1) Would you play Weiqi with Li Hejun?

Li Hejun

2) Do you really trust Mr. Li or his company?

3) Would you agree that Hanergy Holding and HKG have operated without the transparency Mr. Li’s mottos would imply? In fact, in my observation, much of the operation within Hanergy… and the business interactions between Hanergy and HKG… remain shrouded in the following:

The above are the Chinese characters for “OPAQUE”

The answers to the above questions should play a role in determining whether one should own (or continue holding) TAN (or KWT).[14] I do not mean to imply that your feelings about HKG and Mr. Li should determine whether or not you own TAN. However, if you do own TAN, but have not yet reflected seriously about these issues, then I politely and humbly suggest that you must enjoy investing with some level of resignation and adventure.[15]


The author owned TAN shares and/or options through most of 2014. He opted out of those as TAN sank as a consequence of the oil price collapse. Nothing in this article is intended as a recommendation to buy or sell anything. Always consult with your financial advisor regarding changes in your portfolio – either subtractions or additions.


Here is a current list of TAN holdings from its website:




[1] Yes, TAN is one of my favorites. I held it for an extended period of time through much of 2014… then I moved on to other opportunities. However, Market Tamer’s premier coach, Ron Haydt, called TAN to our (my) attention in his “Executive Summary” posted the night of May 20th!!

[2] Please accept my premise that stocks under $5 (U.S.) in price can be categorized a “penny stocks”.

[3] Unlike with U.S. names, the “family” name for Chinese folks appears first… so Li Hejun is “Mr. Li”

[4] Another “Red Flag” : HKG market cap also rose so high that it exceeded the combined market cap of the world’s three largest solar concerns: Solar City (SCTY), Sun Edison (SUNE) and First Solar (FSLR).

[5] Isn’t it amazing how often governments, politicians, and corporate officials are asked to (figuratively) confirm that an animal that looks, waddles, and quacks like a duck in, indeed, a “duck”… and they go ahead and deny it despite of logic and common sense?!

[6] Thank heavens that, as all readers of children’s books know, Johnny Appleseed would never do anything unethical… would never play fast and loose with the rules… and would never deceive!!

[7] As incredibly profitable as the real Apple (AAPL) has been… imagine how much more impressive it would be if its metrics could be managed (manipulated) in similar fashion!

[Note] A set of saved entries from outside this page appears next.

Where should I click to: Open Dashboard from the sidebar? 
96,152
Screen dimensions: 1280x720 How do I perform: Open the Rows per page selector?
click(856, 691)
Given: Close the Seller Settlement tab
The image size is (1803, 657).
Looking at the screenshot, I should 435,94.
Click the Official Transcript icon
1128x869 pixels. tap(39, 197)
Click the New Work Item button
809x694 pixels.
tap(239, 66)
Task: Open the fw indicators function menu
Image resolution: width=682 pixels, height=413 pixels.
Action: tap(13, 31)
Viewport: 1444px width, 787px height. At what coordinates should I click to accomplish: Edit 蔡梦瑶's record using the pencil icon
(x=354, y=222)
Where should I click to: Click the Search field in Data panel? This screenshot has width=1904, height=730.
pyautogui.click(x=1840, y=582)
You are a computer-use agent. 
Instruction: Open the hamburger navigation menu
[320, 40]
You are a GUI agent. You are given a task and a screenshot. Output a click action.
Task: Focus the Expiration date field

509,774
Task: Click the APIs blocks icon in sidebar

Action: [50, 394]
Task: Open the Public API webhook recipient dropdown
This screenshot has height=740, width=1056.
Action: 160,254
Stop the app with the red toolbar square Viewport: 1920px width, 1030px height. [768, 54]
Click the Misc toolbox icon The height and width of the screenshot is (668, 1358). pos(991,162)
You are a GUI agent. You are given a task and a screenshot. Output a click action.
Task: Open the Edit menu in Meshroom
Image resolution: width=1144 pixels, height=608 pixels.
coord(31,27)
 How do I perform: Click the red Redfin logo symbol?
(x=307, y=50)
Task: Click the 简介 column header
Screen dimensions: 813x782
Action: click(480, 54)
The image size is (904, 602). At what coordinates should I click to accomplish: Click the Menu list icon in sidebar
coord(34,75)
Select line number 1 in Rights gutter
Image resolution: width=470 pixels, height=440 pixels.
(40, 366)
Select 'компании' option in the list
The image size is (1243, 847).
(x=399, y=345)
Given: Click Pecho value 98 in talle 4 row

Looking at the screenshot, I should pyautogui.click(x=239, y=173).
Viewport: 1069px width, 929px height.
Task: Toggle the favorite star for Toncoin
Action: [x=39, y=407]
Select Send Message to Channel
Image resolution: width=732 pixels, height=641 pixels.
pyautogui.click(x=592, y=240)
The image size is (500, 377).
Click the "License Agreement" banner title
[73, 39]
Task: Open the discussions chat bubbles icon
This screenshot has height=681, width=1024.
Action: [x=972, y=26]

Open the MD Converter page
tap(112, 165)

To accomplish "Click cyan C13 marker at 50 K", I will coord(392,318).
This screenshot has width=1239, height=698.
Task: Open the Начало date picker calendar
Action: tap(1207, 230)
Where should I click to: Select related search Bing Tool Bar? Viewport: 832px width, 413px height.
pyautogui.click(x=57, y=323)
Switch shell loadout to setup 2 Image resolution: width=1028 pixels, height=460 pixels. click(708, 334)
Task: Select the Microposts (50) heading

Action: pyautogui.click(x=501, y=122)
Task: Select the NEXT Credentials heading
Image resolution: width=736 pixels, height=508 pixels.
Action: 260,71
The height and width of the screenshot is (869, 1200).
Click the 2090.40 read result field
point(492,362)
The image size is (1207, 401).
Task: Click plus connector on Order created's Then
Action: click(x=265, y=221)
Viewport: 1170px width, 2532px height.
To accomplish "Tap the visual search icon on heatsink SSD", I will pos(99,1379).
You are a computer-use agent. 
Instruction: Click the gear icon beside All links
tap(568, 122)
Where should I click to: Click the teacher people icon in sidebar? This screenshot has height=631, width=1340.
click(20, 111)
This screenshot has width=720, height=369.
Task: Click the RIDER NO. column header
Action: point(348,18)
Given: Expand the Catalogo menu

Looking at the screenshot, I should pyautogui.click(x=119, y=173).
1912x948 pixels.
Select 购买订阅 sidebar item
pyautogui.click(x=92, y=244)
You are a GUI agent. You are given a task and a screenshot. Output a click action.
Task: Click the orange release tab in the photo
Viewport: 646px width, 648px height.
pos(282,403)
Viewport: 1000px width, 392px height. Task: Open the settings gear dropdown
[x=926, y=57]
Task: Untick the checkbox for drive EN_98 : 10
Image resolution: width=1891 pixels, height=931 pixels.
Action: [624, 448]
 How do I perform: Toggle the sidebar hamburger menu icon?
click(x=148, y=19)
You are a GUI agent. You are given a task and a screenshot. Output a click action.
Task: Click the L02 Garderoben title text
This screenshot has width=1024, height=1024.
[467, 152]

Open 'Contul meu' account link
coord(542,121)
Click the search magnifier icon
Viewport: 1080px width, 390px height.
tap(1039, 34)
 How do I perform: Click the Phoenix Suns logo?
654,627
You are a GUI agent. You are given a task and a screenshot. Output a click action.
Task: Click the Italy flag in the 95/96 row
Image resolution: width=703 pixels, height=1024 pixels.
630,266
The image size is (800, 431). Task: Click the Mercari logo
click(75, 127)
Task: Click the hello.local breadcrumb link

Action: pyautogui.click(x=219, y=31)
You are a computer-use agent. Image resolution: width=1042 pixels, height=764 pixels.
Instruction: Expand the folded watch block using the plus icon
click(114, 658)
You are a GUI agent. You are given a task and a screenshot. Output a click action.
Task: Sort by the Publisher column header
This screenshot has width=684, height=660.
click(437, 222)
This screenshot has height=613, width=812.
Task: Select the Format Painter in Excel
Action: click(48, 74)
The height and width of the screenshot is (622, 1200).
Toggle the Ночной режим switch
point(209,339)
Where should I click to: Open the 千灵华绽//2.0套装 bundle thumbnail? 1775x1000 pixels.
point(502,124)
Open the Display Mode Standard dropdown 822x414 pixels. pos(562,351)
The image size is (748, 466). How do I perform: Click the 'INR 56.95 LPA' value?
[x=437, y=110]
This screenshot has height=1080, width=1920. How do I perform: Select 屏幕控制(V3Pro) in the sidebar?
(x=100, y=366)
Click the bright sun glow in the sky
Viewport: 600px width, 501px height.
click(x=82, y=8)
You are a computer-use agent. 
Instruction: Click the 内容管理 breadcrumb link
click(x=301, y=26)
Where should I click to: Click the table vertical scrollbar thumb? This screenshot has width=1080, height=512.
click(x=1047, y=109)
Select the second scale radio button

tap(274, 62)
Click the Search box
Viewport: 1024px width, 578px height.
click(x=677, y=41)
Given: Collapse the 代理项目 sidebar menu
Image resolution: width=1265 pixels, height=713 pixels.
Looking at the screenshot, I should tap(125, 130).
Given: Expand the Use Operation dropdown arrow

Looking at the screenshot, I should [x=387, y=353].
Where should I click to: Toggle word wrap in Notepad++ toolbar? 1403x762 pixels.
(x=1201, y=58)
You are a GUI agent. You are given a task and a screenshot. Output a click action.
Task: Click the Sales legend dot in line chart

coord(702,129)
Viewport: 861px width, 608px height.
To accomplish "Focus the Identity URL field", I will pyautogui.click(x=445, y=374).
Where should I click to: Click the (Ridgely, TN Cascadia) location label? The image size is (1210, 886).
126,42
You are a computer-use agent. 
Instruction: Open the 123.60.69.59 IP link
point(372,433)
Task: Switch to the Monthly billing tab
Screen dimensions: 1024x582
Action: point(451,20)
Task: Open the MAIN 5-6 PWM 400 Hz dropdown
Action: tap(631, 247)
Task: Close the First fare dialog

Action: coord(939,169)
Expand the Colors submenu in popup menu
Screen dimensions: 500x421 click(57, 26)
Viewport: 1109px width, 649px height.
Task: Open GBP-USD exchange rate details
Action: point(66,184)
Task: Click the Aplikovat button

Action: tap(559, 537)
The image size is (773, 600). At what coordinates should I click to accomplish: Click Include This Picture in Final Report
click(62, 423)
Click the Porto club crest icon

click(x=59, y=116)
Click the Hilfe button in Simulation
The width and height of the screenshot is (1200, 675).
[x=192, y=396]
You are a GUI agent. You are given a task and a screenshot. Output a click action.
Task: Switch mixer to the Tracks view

[8] U.S. GAAP Accounting Standards are not perfect… But in comparison with Chinese accounting practices, U.S. standards are remarkably detailed, trustworthy, transparent, and enlightening!

[9] First Solar, Inc. (Nasdaq: FSLR) today announced that Apple has committed $848 million for clean energy from First Solar’s California Flats Solar Project in Monterey County, Calif. Apple will receive electricity from 130 megawatts (MW)AC of the solar project under a 25-year power purchase agreement (PPA), the largest agreement in the industry..

[10] The agreement was to finance at least 25,000 residential solar panel installations. Through this agreement, GOOG became a “tax equity” investor – in exchange for funding, GOOG will receive tax breaks tied to the solar panels installed by SCTY (generally yields an annual return between 8% and 10%.


[11] The world’s largest shipper of solar manufacturer per 2014 shipments was Trina Solar (TSL) … another Chinese stock.

[12] Despite it being run by the world’s 28th richest person.

[13] Played on a square grid with 19 intersecting points along each axis, Weiqi involves two players taking turns placing white or black stones (all of equal value) on the grid. The goal is to surround and capture enemy stones (thereby dominating the board). The game is so complex that completing just one game can sometimes take the entire day.

[14] ICLN invests in solar stocks as well… but not exclusively. It includes a broad range of “Alternative Energy” stocks.

[15] I’d be tempted to describe it as “reckless abandon.”